> _Brief_: Only an exact copy is wanted: the lines from the one holding "Task: Click Learn" through the last line below, minus the pictures.
/---
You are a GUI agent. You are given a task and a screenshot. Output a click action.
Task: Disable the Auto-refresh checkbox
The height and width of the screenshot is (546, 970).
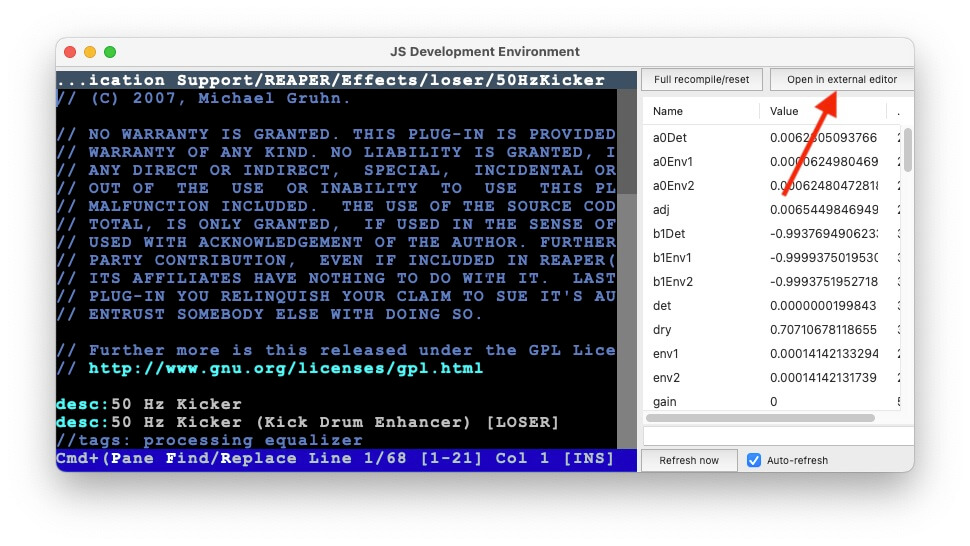coord(754,460)
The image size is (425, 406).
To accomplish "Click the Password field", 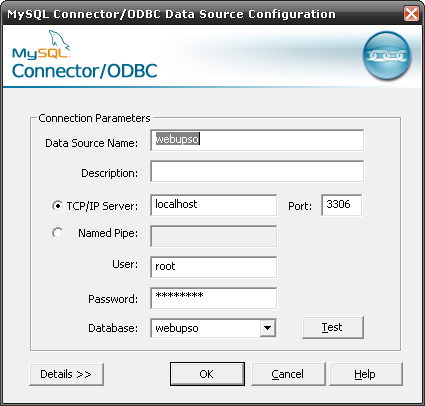I will coord(214,298).
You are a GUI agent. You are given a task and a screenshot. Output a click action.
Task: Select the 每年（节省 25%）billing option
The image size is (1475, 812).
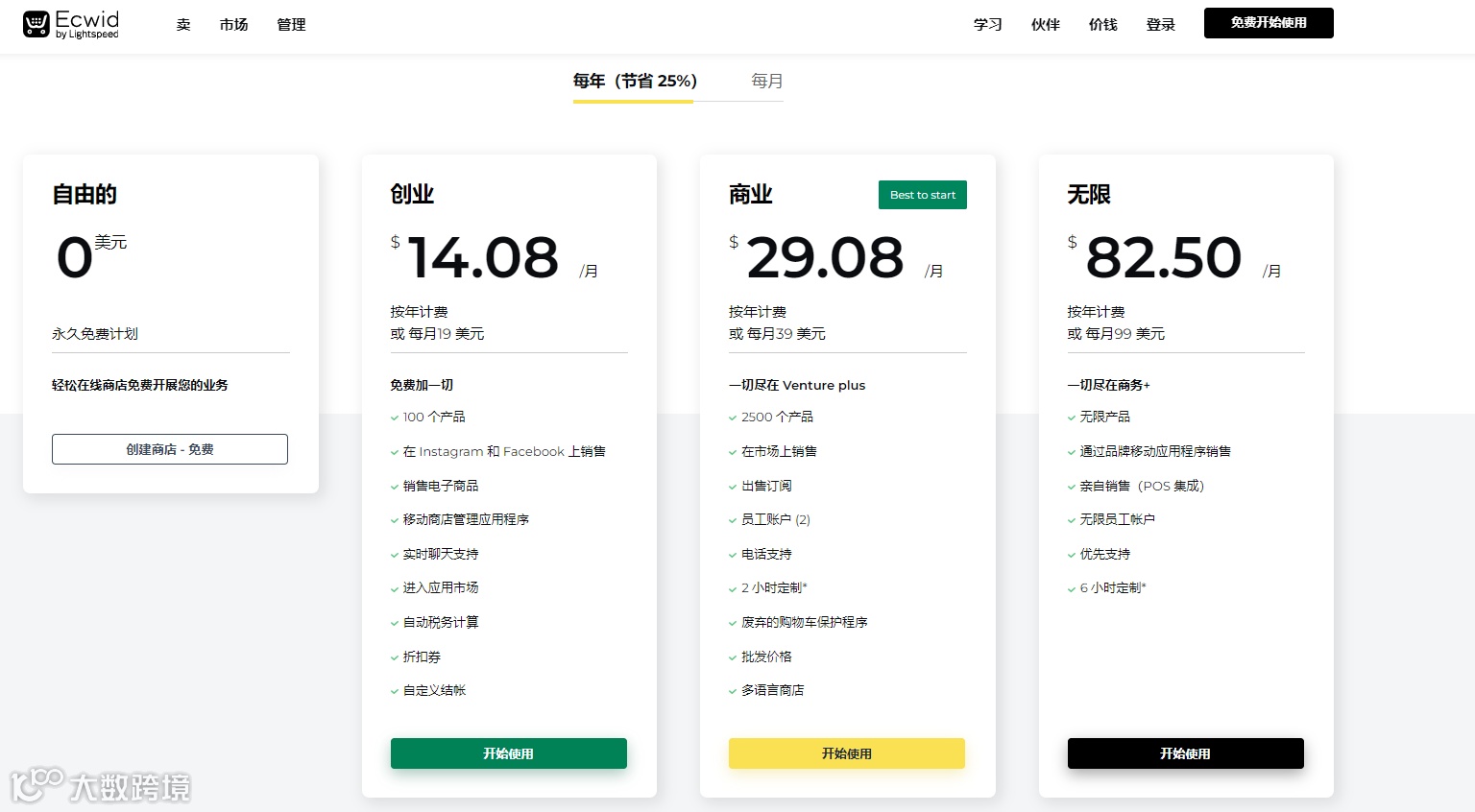pyautogui.click(x=634, y=81)
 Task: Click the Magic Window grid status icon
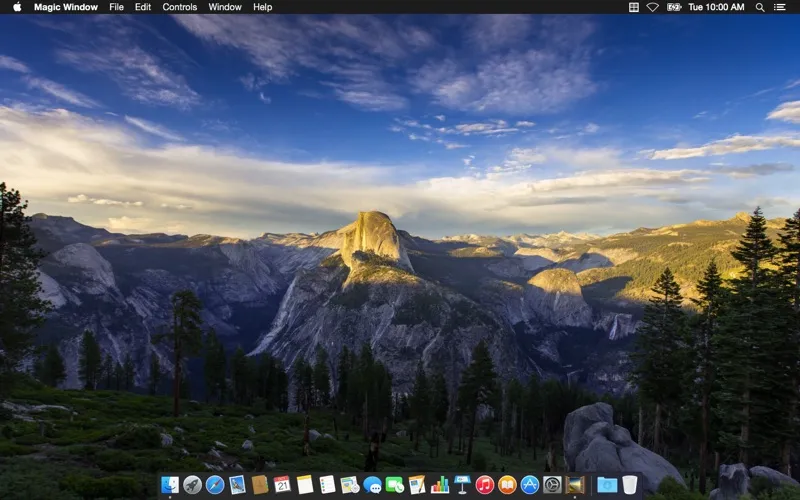[633, 7]
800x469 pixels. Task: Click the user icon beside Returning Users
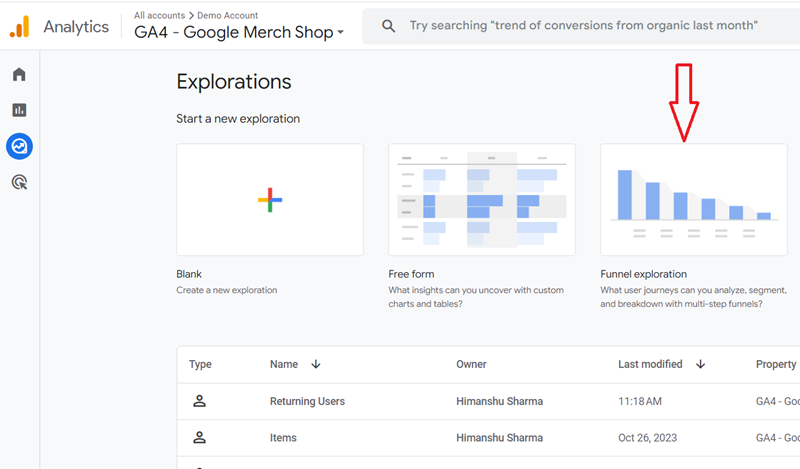click(199, 401)
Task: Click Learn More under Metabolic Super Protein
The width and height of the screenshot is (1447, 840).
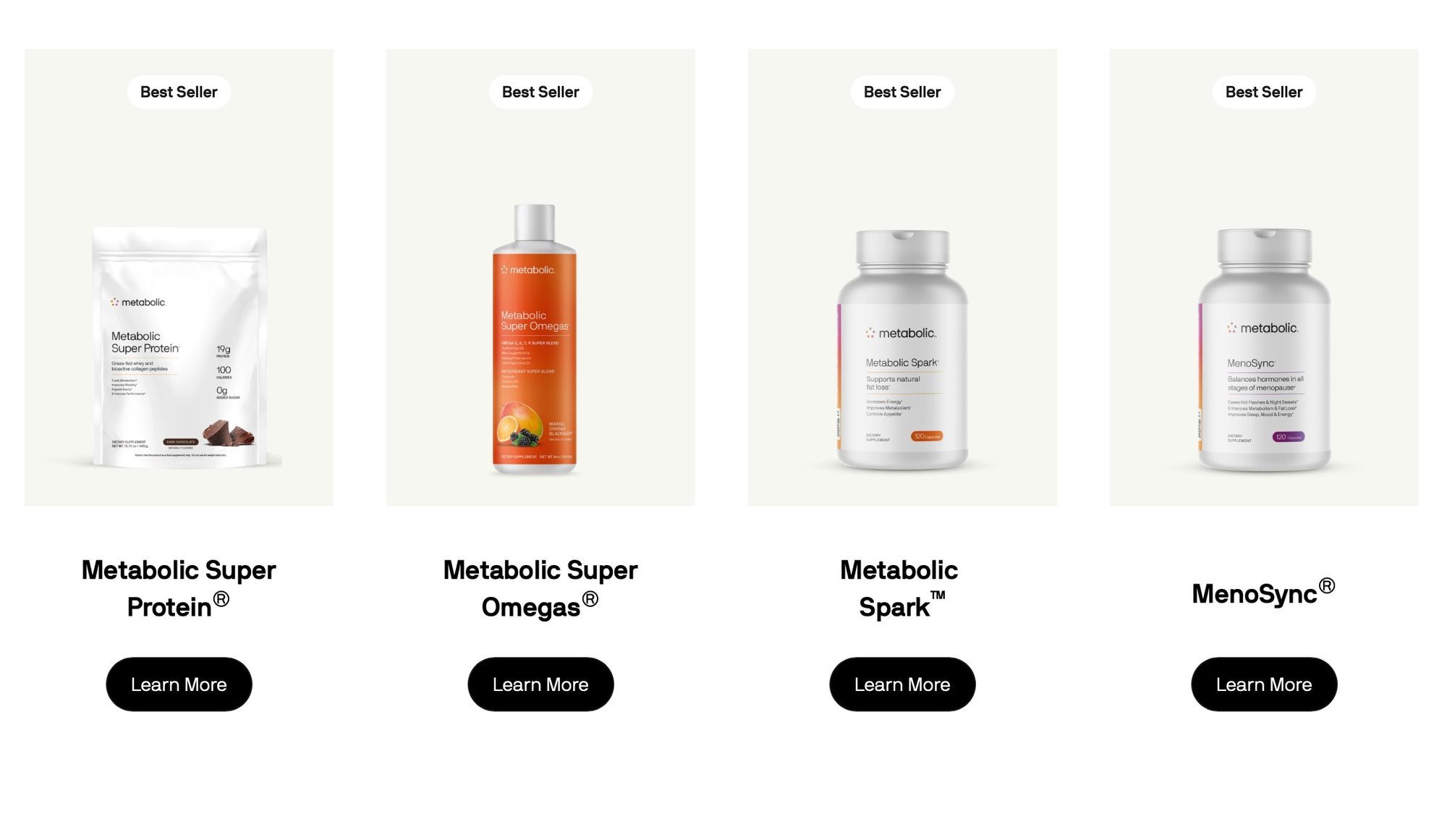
\---
> _Answer box_:
Task: Click Learn More under Metabolic Super Protein
The width and height of the screenshot is (1447, 840).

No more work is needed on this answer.